2007: Tony Bennett and Christina Aguilera
Tony Bennett and Christina Aguilera perform the song "Steppin' Out" during the 59th Primetime Emmy Awards Sunday, Sept. 16, 2007, in Los Angeles.
2010: Tony Bennett performs at World Series
Tony Bennett sings before Game 1 of baseball's World Series between the San Francisco Giants and the Texas Rangers Wednesday, Oct. 27, 2010, in San Francisco.
2012: Tony Bennett wins multiple Grammy Awards
Tony Bennett poses backstage with the awards for best traditional pop vocal album for "Duets II" and best pop/duo/group performance for "Body and Soul" at the 54th annual Grammy Awards on Sunday, Feb. 12, 2012 in Los Angeles.
2014: Tony Bennett and Lady Gaga
Lady Gaga, right, and Tony Bennett arrive for a media event at the Brussels' city hall on Monday Sept. 22 , 2014. Lady Gaga and Tony Bennett will give a short concert on the Brussels' Grand Place for 6,500 clients of mobile operator Mobistar.

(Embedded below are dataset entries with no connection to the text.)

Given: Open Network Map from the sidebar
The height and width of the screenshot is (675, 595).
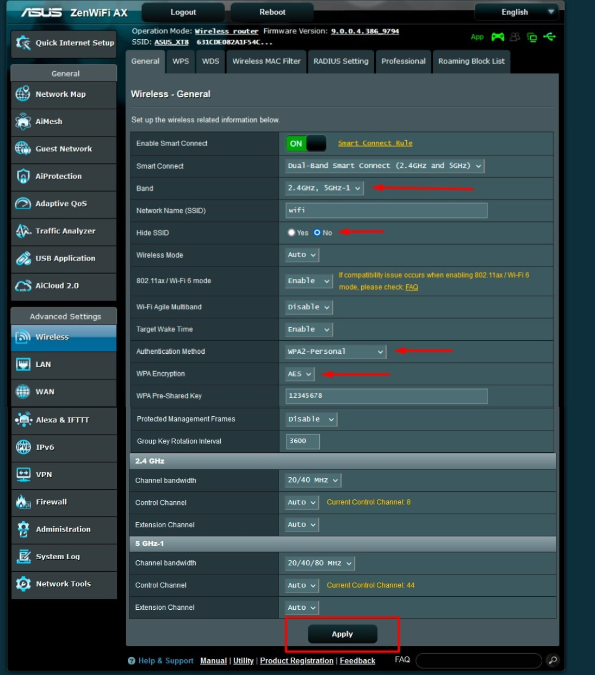Looking at the screenshot, I should tap(60, 94).
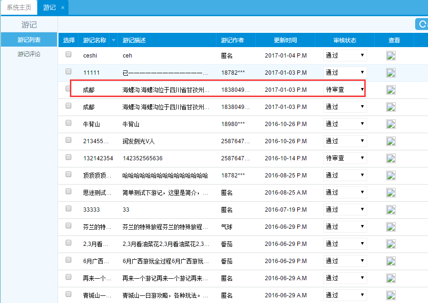Open the 待审查 status dropdown for 132142354

(x=345, y=158)
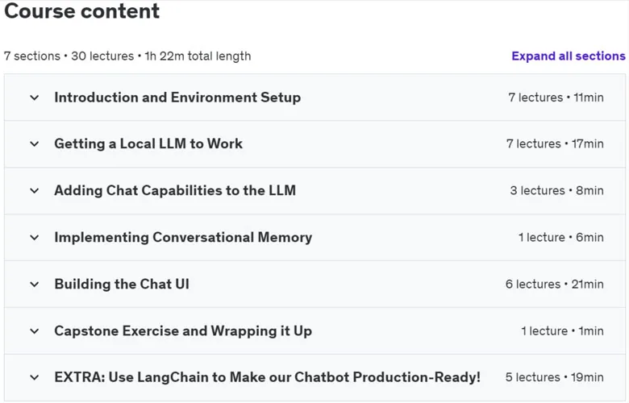Click 3 lectures 8min label
Viewport: 629px width, 403px height.
pos(556,190)
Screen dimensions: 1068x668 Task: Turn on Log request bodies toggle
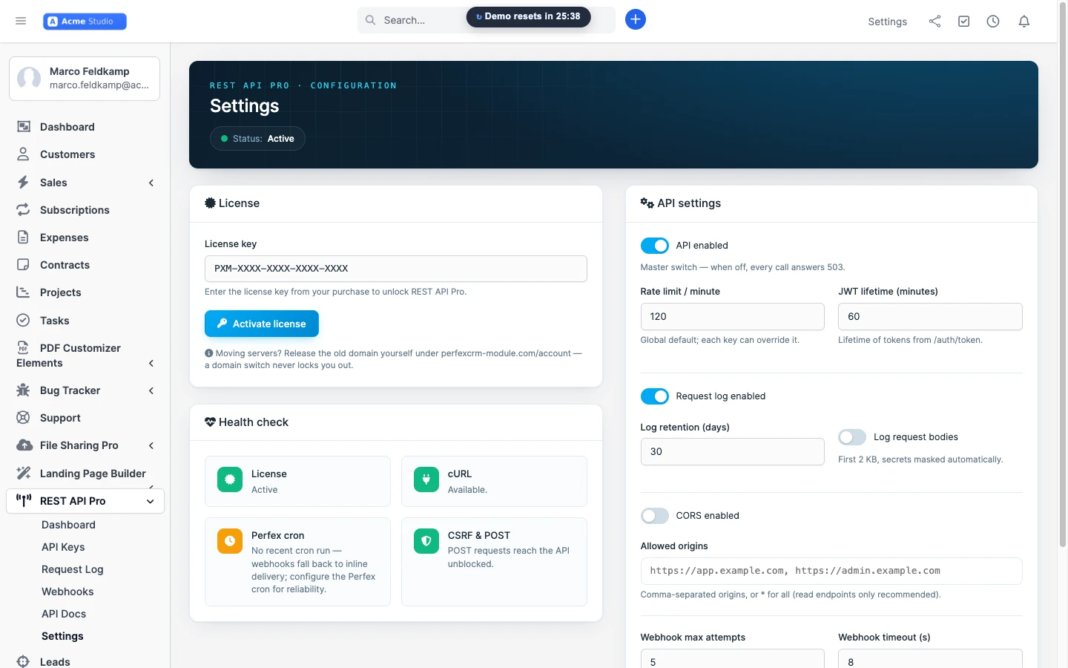[852, 437]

2015: Tony Bennett and Lady Gaga
Tony Bennett, left, and Lady Gaga perform at the 57th annual Grammy Awards on Sunday, Feb. 8, 2015, in Los Angeles.

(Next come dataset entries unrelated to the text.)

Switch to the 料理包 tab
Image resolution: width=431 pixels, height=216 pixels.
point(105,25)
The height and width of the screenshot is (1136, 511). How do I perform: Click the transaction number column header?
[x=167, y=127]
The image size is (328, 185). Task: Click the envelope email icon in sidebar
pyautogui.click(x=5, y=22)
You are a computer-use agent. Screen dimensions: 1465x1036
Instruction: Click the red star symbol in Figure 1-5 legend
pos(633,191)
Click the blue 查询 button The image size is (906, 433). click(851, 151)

2016: Tony Bennett turns 90
In this Aug. 3, 2016 file photo, singer Tony Bennett arrives for his 90th birthday celebration at the Rainbow Room at Rockefeller Plaza in New York. The Library of Congress announced Tuesday that the 90-year-old Bennett is the recipient of the lifetime achievement award.
2017: Tony Bennett
Singer/honoree Tony Bennett performs onstage during the 2017 Gershwin Prize Honoree's Tribute Concert at the DAR Constitution Hall on Wednesday, Nov. 15, 2017 in Washington
2018: Tony Bennett and John Legend
Tony Bennett, left, and John Legend present the award for best rap/sung performance at the 60th annual Grammy Awards at Madison Square Garden on Sunday, Jan. 28, 2018, in New York.
2019: Tony Bennett
Tony Bennett arrives at the 61st annual Grammy Awards at the Staples Center on Sunday, Feb. 10, 2019, in Los Angeles.
2019: Tony Bennett
Singer Tony Bennett performs at the Statue of Liberty Museum opening celebration at Battery Park on Wednesday, May 15, 2019, in New York.